Inside Smart Mobility Living Lab: the London space creating our autonomous vehicle future

The Lab is one of the most advanced testbeds for autonomous vehicles in the world 
One of the Lab's autonomous vehicles — the cars drive along a 24km stretch of the road to test out different scenarios
Smart Mobility Living Lab
Amelia Heathman30 September 2020

The UK’s most advanced driverless cars testbed has officially opened its doors today and is encouraging businesses and manufacturers working on the future of mobility to come down and learn from its research.

Based in Woolwich, the Smart Mobility Living Lab (SMLL) launched in 2018 as part of a collaboration between different partners in the mobility space, including the Transport Research Laboratory (TRL), Transport for London, Cisco, Zenzic and DG Cities, to explore the future of transport. The aim of the lab is to help businesses and public sector organisations make future mobility a safe and commercial reality, with a focus on autonomous vehicles and how they can change the world.

“What we’re doing here is helping to bring new things forward, and explore all these different things that can work together to give better lives,” TRL’s CEO Paul Campion tells the Standard.

The SMLL serves many different purposes. On one side there is the actual testing and training of autonomous vehicles. There are 196 sites featuring connected cameras set up across 24km of road between the centre and the Olympic Park. These cameras are analysing what happens on the roads in order to provide real-world scenarios to companies creating software for autonomous vehicles.

This area encompasses new, purpose-built wide roads around the Olympic stadium to the smaller, older commuter roads in Greenwich which can offer up a variety of scenarios to cars, such as pedestrians crossing the road, roundabouts, and zebra crossings. This is one of the few places in the UK where tests can take place on real roads.

“The cameras monitor where vehicles are going and then the video analysis side can be done in post-processing or in real-time,” explains TRL project manager Tom Tompkin. "This helps autonomous vehicle developers and manufacturers to have static, repeatable test areas that they can try.”

The different scenarios created from these real-world interactions have been used to create a fully virtual version of the routes. As Campion explains, companies test their computer design models that will be the brain of the autonomous car on the digital twin, before it’s allowed to be tried on the roads. “You can do months or years of testing in days. People sitting in Tokyo are busy allowing their autonomous car to drive around London’s streets virtually.”

The SMLL in Woolwich is getting ready to open its doors to companies and partners to come use its tech
Smart Mobility Living Lab

The Lab has two Nissan cars set up to drive autonomously, which companies can use to plug in their own software to try it out officially. But there are other ways that the SMLL can be used, aside from simply carrying out autonomous drives.

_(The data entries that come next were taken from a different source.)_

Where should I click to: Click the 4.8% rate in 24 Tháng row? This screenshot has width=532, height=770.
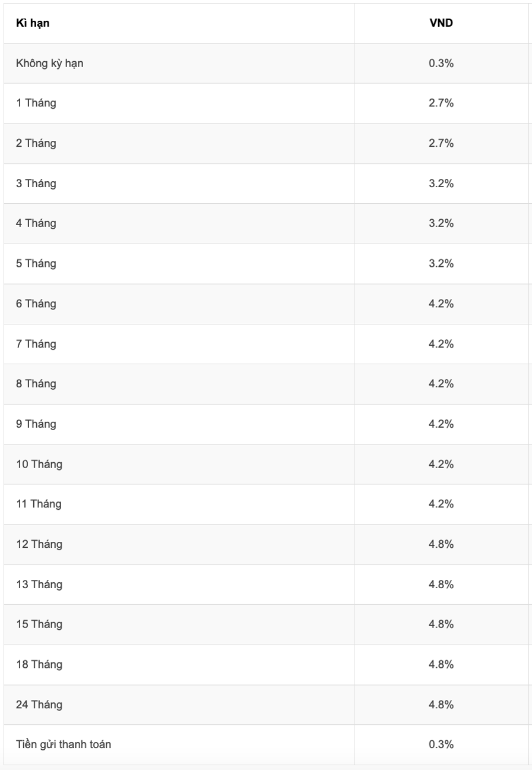pyautogui.click(x=441, y=705)
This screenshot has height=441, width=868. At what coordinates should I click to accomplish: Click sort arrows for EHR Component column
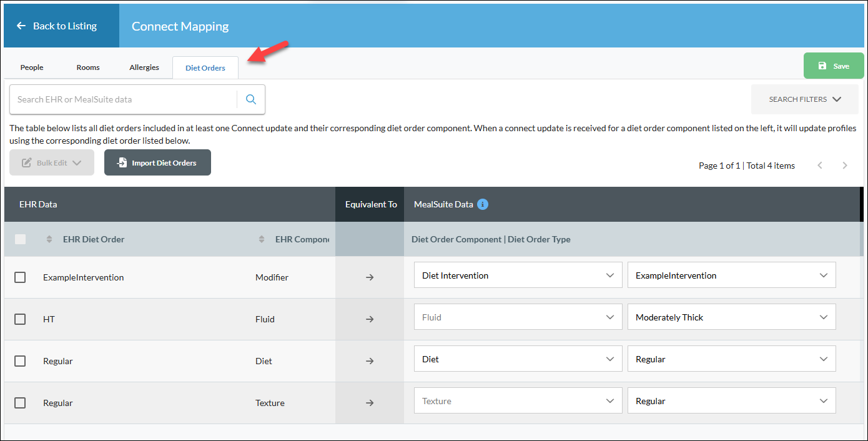pyautogui.click(x=262, y=239)
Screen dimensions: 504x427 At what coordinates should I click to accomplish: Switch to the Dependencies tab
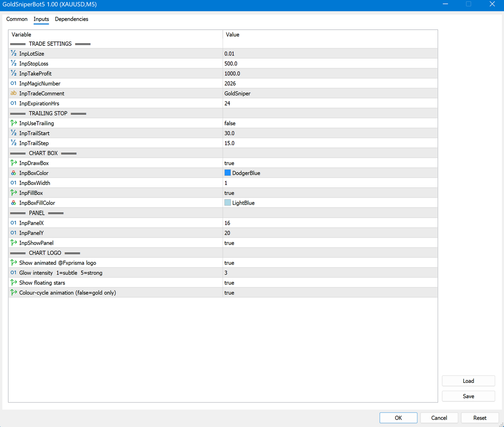[71, 19]
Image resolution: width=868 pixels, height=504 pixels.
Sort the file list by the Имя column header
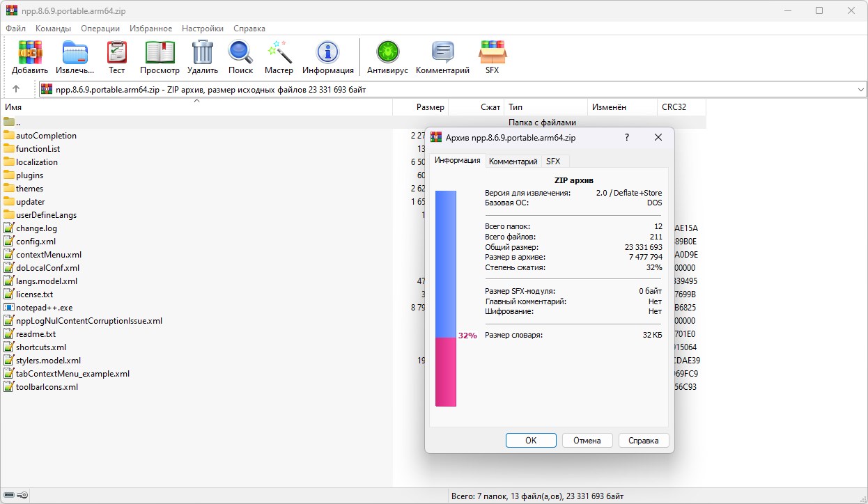(x=196, y=107)
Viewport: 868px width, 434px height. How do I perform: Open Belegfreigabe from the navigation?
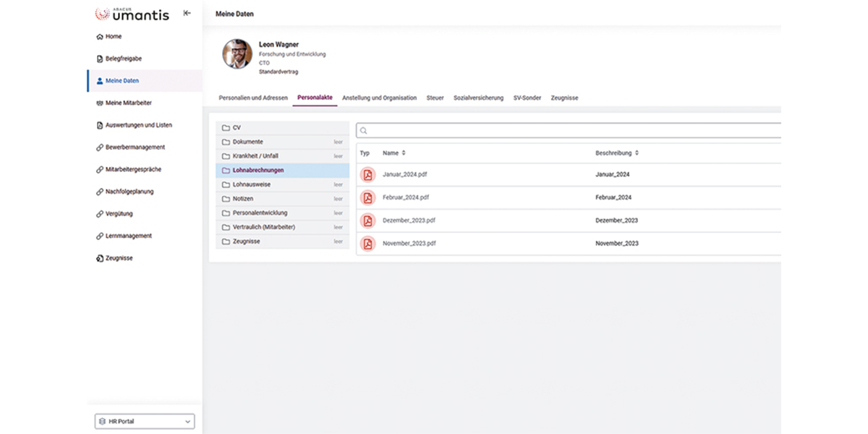(99, 59)
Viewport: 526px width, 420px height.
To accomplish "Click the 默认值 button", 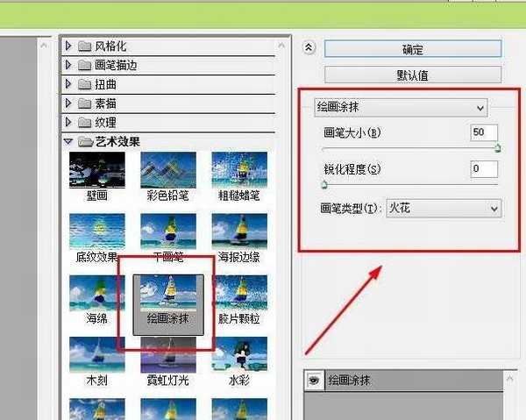I will pyautogui.click(x=413, y=75).
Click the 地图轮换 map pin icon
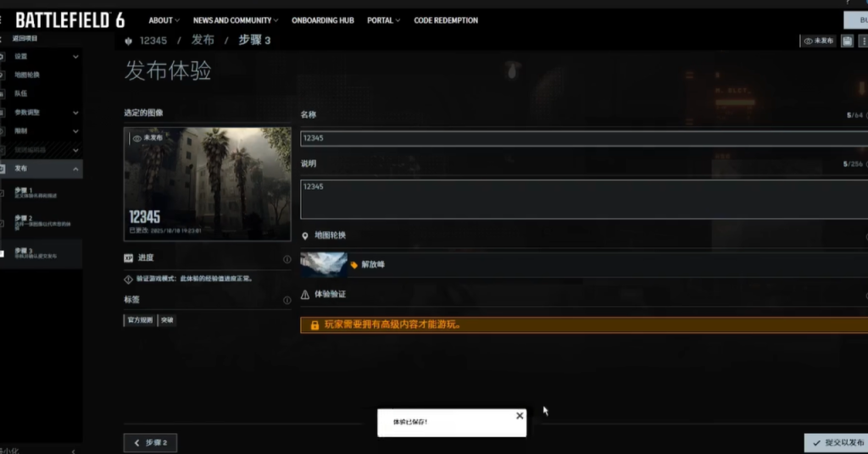This screenshot has height=454, width=868. pyautogui.click(x=305, y=235)
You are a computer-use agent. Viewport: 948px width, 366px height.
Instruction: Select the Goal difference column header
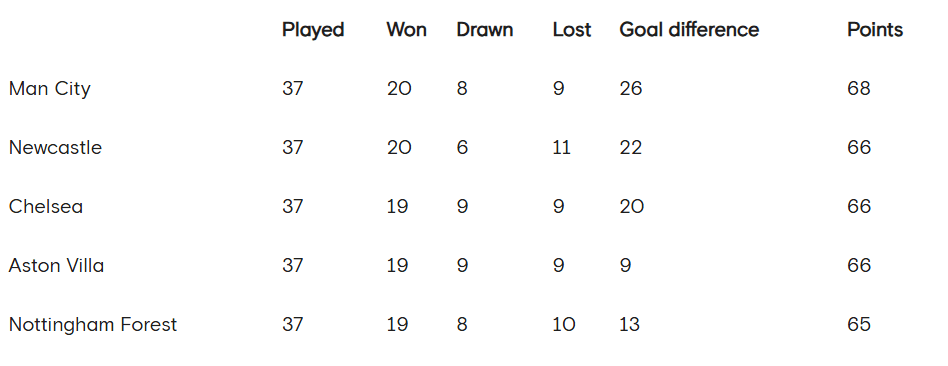[x=689, y=30]
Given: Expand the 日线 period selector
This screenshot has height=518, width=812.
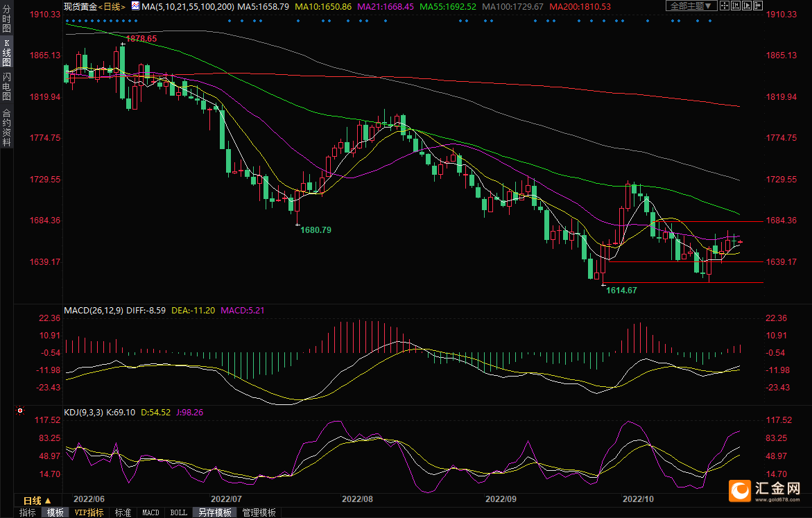Looking at the screenshot, I should click(x=37, y=501).
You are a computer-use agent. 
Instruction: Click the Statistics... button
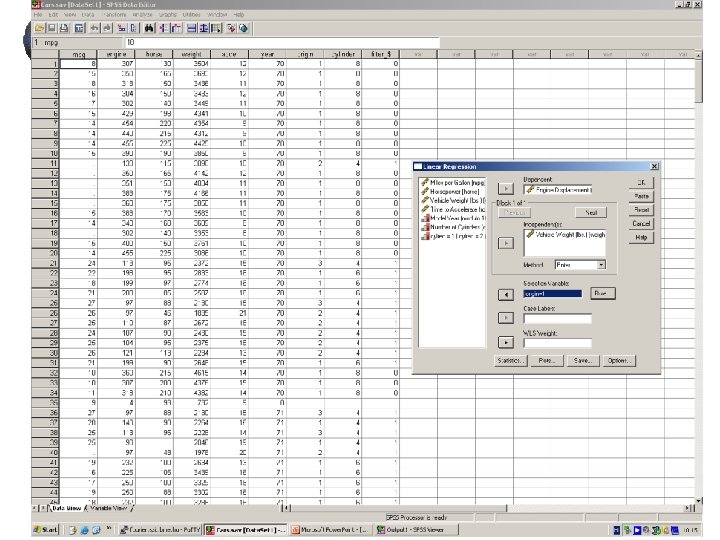pyautogui.click(x=510, y=361)
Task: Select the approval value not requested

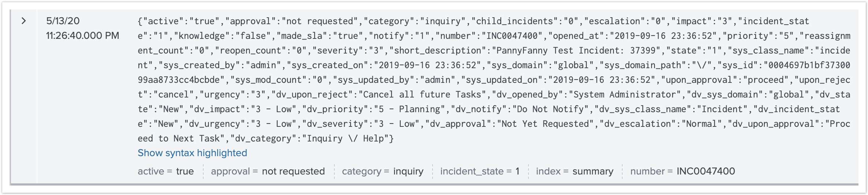Action: (293, 171)
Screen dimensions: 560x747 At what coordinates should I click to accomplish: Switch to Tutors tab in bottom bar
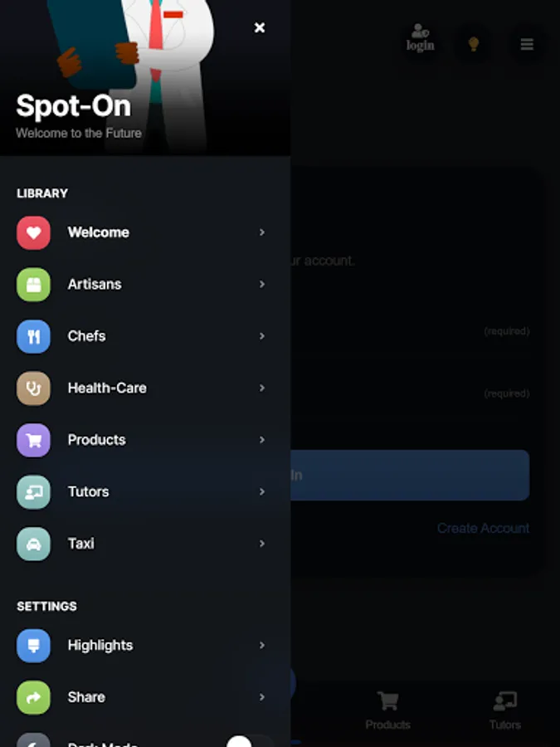[x=505, y=710]

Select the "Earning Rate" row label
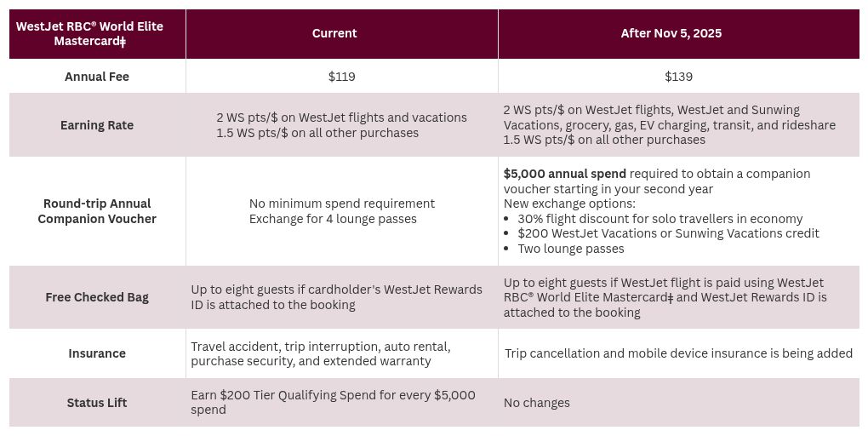97,125
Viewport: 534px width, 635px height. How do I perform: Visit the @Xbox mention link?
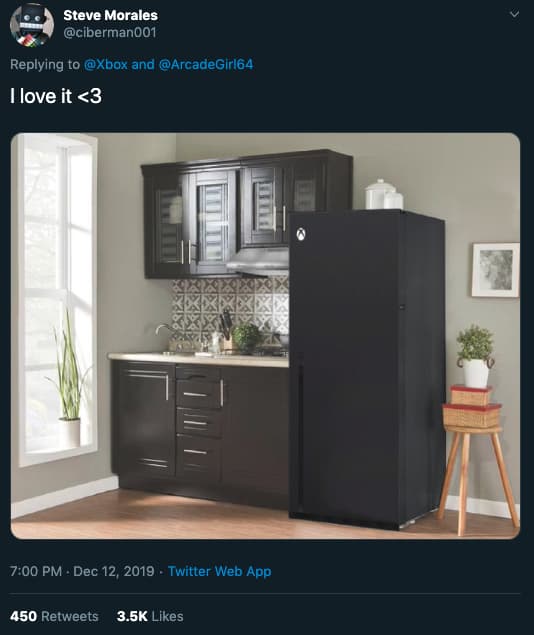click(105, 64)
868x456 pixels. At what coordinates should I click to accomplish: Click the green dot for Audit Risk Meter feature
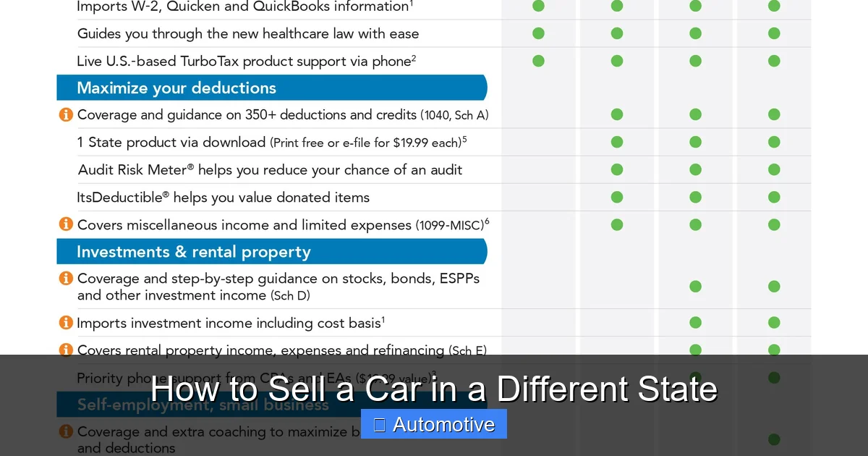point(616,169)
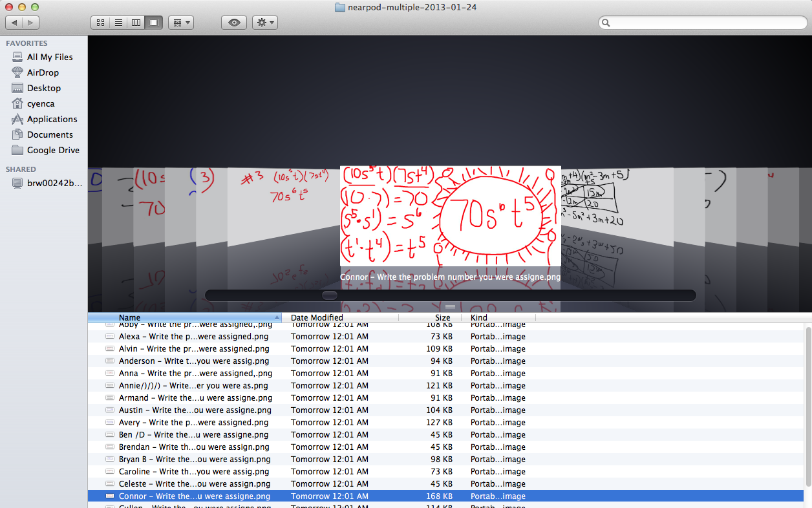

For instance, companies in other areas of industry, such as insurance, energy, and supply chain logistics, can hire the lab as part of its shared innovation programme. “We now that fixed transport is going to be radically different. These companies are collaborating together to really explore some ideas about how the future might be,” says Campion.

There are other questions the lab is exploring in its work with partners and collaborators on how these vehicles will work and fit into our future. Who will clean the robot taxis we use? Will we own or share these autonomous vehicles? How much energy will they use, and what impact does that have on the decarbonised future? Are autonomous vehicles even the solution for the future of transport?

“It’s an absolutely fascinating moment of history,” says Campion. “In our lifetimes, we will see transport change more than it has done in 100 years. The world we see around us - how old are tube trains or taxis? Over 100 years old. But it is going to change in the next 10 or 20 years and technology is going to create a whole new set of opportunities.”